Kiel (dpa/lno) – Schleswig-Holsteins Landesregierung plant, den Verfassungsschutz mit einem neuen Gesetz zu stärken und zugleich strengere Kontrollen einzuführen. «Unser Verfassungsschutzgesetz ist 30 Jahre alt», sagte Innenministerin Sabine Sütterlin-Waack (CDU) in Kiel. Damals sei es fortschrittlich gewesen – nun müsse es an neue Herausforderungen angepasst werden.
«Mit diesem Gesetz stellen wir den Verfassungsschutz auf ein neues Fundament», betonte Sütterlin-Waack. So soll die Behörde neue Befugnisse etwa bei der Finanzermittlung erhalten. Künftig darf sie Kontostamm- und Kontoverkehrsdaten abfragen sowie Daten mit Hilfe künstlicher Intelligenz automatisch auswerten – beispielsweise in extremistischen Online-Foren.
Zur automatisierten Informationsauswertung habe sich das Land gegen die Software des US-Unternehmens Palantir entschieden, erklärte Sütterlin-Waack. Welches System – vorzugsweise aus Europa – es stattdessen werde, sei bisher noch offen. Palantir wurde von dem Tech-Milliardär Peter Thiel mitgegründet, der bekannt ist für seine libertären und rechtskonservativen Positionen, seine Nähe zu Donald Trump und seine Kritik an liberalen Demokratien.

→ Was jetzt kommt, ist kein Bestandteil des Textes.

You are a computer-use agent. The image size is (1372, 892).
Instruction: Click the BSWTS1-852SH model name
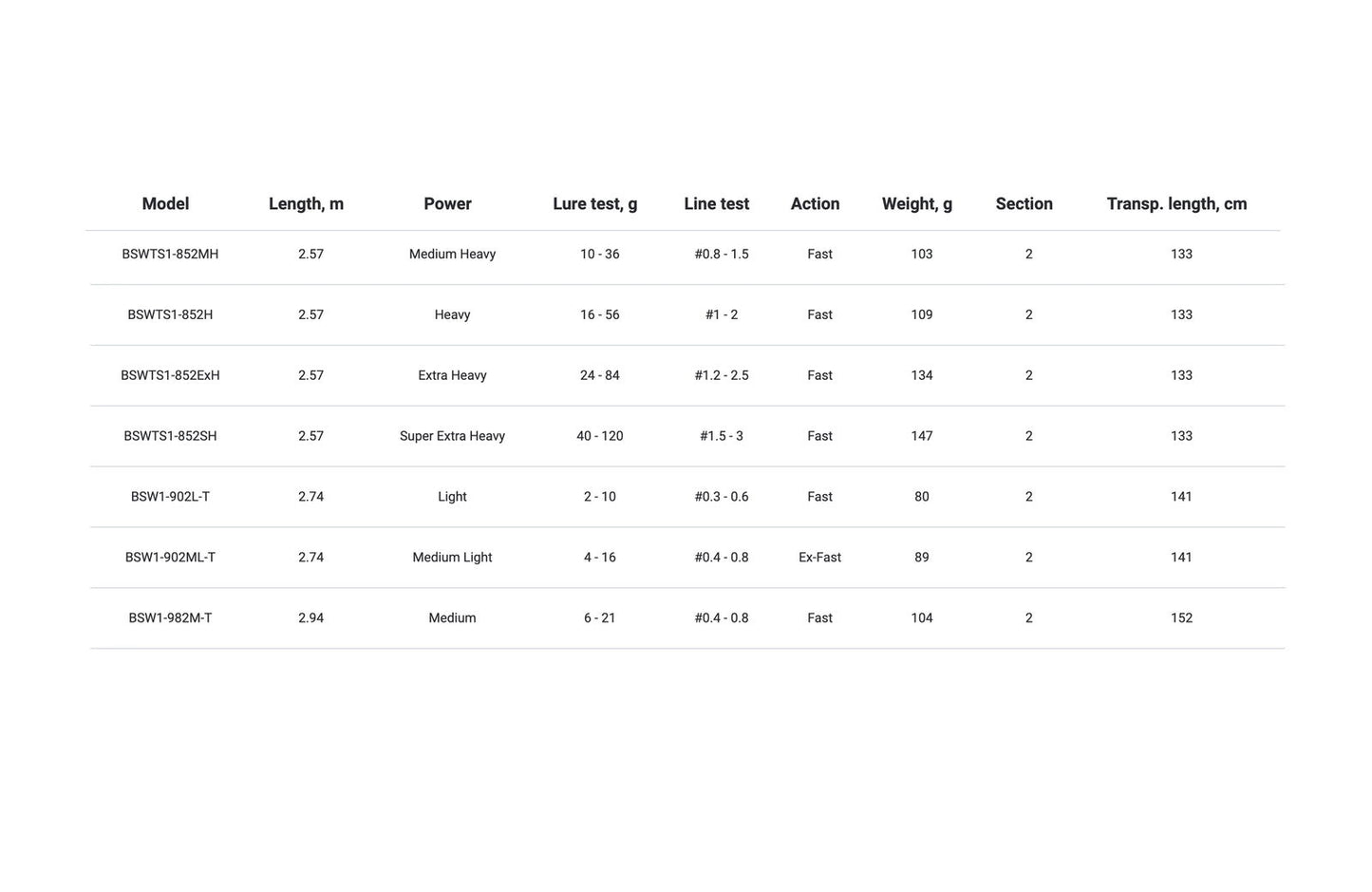coord(170,437)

Überdies seien in der Gesetzesneufassung für die Wohnraumüberwachung und die Quellen-Telekommunikationsüberwachung neue «normenklare» Regelungen geplant.
Mehr Kontrollmaßnahmen
Gleichzeitig kündigte die Innenministerin auch neue Mechanismen an, um die Arbeit des Verfassungsschutzes zu kontrollieren. So sollen die Grenzen für den Einsatz von Vertrauenspersonen, auch «V-Leute» genannt, klarer geregelt werden. Ebenfalls soll es eine gerichtliche Vorab- und Begleitkontrolle für besonders «eingriffsintensive» Mittel – wie den Einsatz von Vertrauenspersonen – geben.
Die Vertrauenspersonen dürften zudem keinen steuernden Einfluss auf die Bestrebungen einer zu beobachtenden Gruppe haben, so Sütterlin-Waack. Überdies soll die Rolle des parlamentarischen Kontrollgremiums gestärkt werden. Dies erhält dem Ministerium zufolge zusätzliche Befugnisse wie Akteneinsichts- und Zugriffsrechte.
Die neuen Kontrollmaßnahmen gehen auch auf ein Urteil des Bundesverfassungsgerichts vom April 2022 zurück. Damals kippte das Gericht das bayerische Landesverfassungsschutzgesetz. Es betonte laut Sütterlin-Waack, dass schwere Grundrechtseingriffe, etwa durch nachrichtendienstliche Mittel, einer gerichtlichen Kontrolle unterliegen müssen.
Zweite Kabinettsbefassung Ende 2025
Nach der ersten Kabinettsbefassung mit dem neuen Verfassungsschutzgesetz in der vergangenen Woche soll nun die Anhörung der Verbände folgen. Die zweite Kabinettsbefassung sei für das vierte Quartal 2025 vorgesehen.
Parallel zu dem neuen Verfassungsschutzgesetz ist noch ein Gesetzesentwurf zur Überprüfung der Verfassungstreue von Beamtinnen und Beamten in Arbeit. Eingeführt werden soll eine Regelabfrage beim Verfassungsschutz vor der Einstellung von Bewerberinnen und Bewerbern in den öffentlichen Dienst.
Man dürfe keine Bestrebungen unterstützen, die sich gegen die freiheitlich-demokratische Grundordnung richten, und keiner solchen Organisation angehören. Wer falsche Angaben zur Verfassungstreue macht, riskiere die Rücknahme der Beamtenernennung, hieß es vom Innenministerium.